Site icon La Revue Internationale

70 ans de l’OTAN : l’âge de la retraite ?

L’Otan fête son 70ème anniversaire à Londres à l’occasion d’un sommet sous pression. Intérêts divergents, dirigeants autoritaires incapables de compromis, absence de vision commune, 30 années sans guerre froide, raison première de cette alliance, ont créées des états d’âme existentiels chez ses membres. L’organisation « la plus réussie de l’histoire », assurait ad nauseam son secrétaire général, Jens Stoltenberg, serait-elle au bord de l’implosion ? Pas certain. Le Président américain, Donald Trump, qui la qualifiait il y a peu d’ « obsolète » s’est depuis transformé en ardent défenseur de l’Alliance atlantique. Avant de se dire, dans le même souffle, prêt à punir les membres mauvais payeurs, à qui il veut imposer de nouveaux droits exubérants.
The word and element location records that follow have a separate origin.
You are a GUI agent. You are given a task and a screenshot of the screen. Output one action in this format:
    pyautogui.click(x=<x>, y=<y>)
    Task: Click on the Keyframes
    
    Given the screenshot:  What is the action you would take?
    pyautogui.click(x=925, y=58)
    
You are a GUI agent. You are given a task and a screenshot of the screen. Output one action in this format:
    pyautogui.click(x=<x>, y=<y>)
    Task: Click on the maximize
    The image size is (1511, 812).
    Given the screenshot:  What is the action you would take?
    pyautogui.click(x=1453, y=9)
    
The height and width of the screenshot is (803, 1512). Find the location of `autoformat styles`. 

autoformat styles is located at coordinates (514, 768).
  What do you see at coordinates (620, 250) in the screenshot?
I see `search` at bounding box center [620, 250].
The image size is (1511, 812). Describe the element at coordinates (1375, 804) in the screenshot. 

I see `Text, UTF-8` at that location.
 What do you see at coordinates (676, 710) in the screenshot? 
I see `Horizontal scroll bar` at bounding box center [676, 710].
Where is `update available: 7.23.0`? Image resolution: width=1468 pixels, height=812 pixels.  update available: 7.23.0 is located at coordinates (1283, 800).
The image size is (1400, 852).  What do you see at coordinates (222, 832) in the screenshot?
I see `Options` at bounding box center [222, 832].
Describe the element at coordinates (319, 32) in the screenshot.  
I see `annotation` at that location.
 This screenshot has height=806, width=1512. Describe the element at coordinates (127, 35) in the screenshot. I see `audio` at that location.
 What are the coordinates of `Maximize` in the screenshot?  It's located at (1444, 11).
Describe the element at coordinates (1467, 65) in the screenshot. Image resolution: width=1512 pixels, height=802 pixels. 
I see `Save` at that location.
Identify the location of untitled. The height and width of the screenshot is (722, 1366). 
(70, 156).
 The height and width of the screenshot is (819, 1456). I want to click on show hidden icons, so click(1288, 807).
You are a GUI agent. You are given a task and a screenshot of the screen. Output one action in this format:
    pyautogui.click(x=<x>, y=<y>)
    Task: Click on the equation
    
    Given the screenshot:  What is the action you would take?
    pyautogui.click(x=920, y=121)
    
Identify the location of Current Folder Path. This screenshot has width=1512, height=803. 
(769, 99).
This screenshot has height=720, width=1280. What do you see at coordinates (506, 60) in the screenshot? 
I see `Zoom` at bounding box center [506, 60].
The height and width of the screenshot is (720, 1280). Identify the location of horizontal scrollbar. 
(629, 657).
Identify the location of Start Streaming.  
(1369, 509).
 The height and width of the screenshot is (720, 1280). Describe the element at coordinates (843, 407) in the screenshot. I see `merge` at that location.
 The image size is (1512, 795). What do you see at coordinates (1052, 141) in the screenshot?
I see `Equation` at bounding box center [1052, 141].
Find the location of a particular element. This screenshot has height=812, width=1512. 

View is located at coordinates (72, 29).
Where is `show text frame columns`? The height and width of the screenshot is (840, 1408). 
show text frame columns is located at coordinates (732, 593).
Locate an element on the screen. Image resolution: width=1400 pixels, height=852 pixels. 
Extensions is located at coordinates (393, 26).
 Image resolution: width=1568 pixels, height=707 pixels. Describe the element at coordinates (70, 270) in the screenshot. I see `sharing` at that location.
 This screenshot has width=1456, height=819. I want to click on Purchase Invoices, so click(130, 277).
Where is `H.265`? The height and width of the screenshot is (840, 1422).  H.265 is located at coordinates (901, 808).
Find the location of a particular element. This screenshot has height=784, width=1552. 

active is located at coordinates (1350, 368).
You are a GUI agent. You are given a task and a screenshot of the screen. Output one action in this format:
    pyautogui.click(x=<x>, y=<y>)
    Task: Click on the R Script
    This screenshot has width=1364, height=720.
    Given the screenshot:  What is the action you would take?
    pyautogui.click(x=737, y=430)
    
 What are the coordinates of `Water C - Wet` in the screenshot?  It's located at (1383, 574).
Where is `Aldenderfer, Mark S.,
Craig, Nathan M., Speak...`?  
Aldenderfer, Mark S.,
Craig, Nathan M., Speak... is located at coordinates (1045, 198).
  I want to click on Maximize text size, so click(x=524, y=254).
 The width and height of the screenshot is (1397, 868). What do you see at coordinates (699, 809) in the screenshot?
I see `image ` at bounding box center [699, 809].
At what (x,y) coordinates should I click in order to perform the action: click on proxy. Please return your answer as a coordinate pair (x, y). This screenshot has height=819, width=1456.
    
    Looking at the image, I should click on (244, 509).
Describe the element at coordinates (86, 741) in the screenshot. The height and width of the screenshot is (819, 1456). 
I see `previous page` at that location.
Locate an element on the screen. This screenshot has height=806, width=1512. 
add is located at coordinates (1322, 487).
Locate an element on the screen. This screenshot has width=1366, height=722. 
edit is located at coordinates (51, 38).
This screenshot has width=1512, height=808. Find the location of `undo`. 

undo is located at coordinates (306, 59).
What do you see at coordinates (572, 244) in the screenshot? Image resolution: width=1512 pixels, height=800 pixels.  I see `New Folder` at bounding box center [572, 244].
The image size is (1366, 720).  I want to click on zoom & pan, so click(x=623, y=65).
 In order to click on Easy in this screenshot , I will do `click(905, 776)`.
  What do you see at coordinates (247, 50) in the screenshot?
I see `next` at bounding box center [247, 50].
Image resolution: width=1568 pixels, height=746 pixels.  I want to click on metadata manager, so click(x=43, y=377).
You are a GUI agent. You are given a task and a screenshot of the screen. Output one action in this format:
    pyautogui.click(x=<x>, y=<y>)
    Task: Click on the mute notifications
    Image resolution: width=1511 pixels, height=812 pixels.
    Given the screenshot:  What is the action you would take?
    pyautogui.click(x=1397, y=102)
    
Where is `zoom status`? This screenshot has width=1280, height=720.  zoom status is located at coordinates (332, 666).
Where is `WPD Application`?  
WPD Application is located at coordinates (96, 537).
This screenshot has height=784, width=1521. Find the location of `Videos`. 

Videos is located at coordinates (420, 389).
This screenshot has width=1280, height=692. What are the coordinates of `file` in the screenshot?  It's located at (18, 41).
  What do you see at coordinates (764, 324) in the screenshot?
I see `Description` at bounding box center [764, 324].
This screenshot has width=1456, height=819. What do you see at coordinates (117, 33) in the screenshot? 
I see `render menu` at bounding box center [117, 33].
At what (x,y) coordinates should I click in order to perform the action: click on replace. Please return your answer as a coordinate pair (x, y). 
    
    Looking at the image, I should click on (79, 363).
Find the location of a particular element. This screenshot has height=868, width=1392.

L’OTAN n’en est plus à une crise près : d’un côté on a les Etats Unis multiplient les menaces contre ses alliés pour les forcer à augmenter leur contribution budgétaire, afin qu’ils achètent davantage d’armes américaines. De l’autre, l’attaque militaire de la Turquie en octobre dernier en Syrie, qui va à l’encontre les intérêts de ses alliés occidentaux. Elle intervient après des années de provocations de Recep Tayyip Erdogan. Rappelons, par exemple, qu’il a choisi de s’équiper d’un système anti-missiles russe, exposant ainsi tous les systèmes de défense intégrés de l’alliance à son ennemi historique. Une décision qui revient à « faire entrer le loup russe dans la bergerie », estimait Jenny Raflik, professeure d’histoire contemporaine à l’Université de Nantes.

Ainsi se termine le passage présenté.